Tasks:
1) In the post about two mashups at [le] poisson rouge, what position does Bruce Brubaker hold at the New England Conservatory?
2) Repeat the part of the post about two mashups that begins with the words "Two very different recent" and ends after "every possible genre.", and switch "events" to "shows".
>> Begin Page
Two Very Different Mashups at [le] poisson rouge (Sabbatical Journal VI)

Two very different recent events at [le] poisson rouge had one thing in common: combining separate pieces. “Mashups,” to use the rock/pop vernacular. (God, that makes me sound so middle-aged.) One classical, the other, well, nearly every possible genre.

On Thursday February 3, Bruce Brubaker (chair of piano at the New England Conservatory) joined his former student Francesco Tristano (who needs to get his website back online) in  Simultaneo, parallell concerts on the same stage. The music was by Buxtehude, Gibbons, Schumann, Messiaen, Glass, Cage, Earle Brown, and Tristano himself. Using LPR’s seven-foot Yamaha (amplified) and an electronic keyboard with processing effects, they created an etheral and haunting soundscape as they combined pieces. There was a slow-motion, quasi-hypnotic feel to the evening, the music never stopping, even when the two traded positions (looping and/or delay processing comes in handy).  Brubaker wrote a blog post before the show, saying in part,

Next week, I’m playing an overlapped, simultaneous concert with Francesco Tristano, this time at Le Poisson Rouge in New York. It’s billed as “[ Simultaneo ].” In the advertising it says: “Two concerts at the same time!” A manifestation of remix culture for sure — it’s Girl Talk Classical!
>> End Page
>> Begin Recorded data
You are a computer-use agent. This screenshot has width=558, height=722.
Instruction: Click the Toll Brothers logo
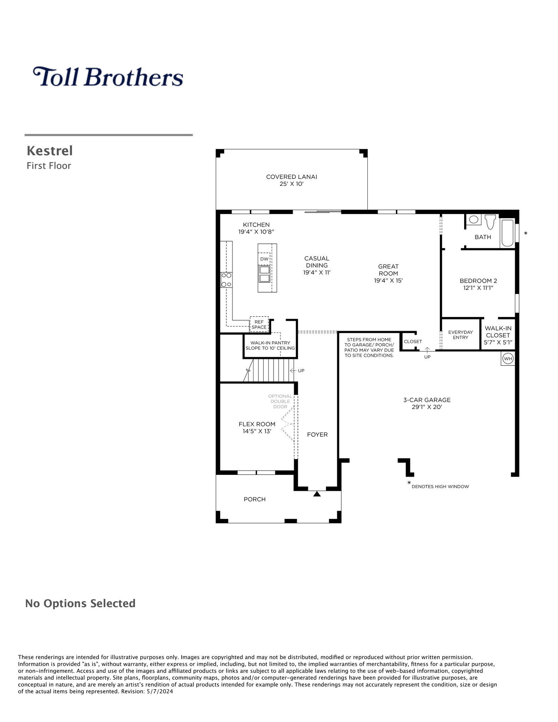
>> End Recorded data
Solved problems:
1) Chair of piano

2)
Two very different recent shows at [le] poisson rouge had one thing in common: combining separate pieces. “Mashups,” to use the rock/pop vernacular. (God, that makes me sound so middle-aged.) One classical, the other, well, nearly every possible genre.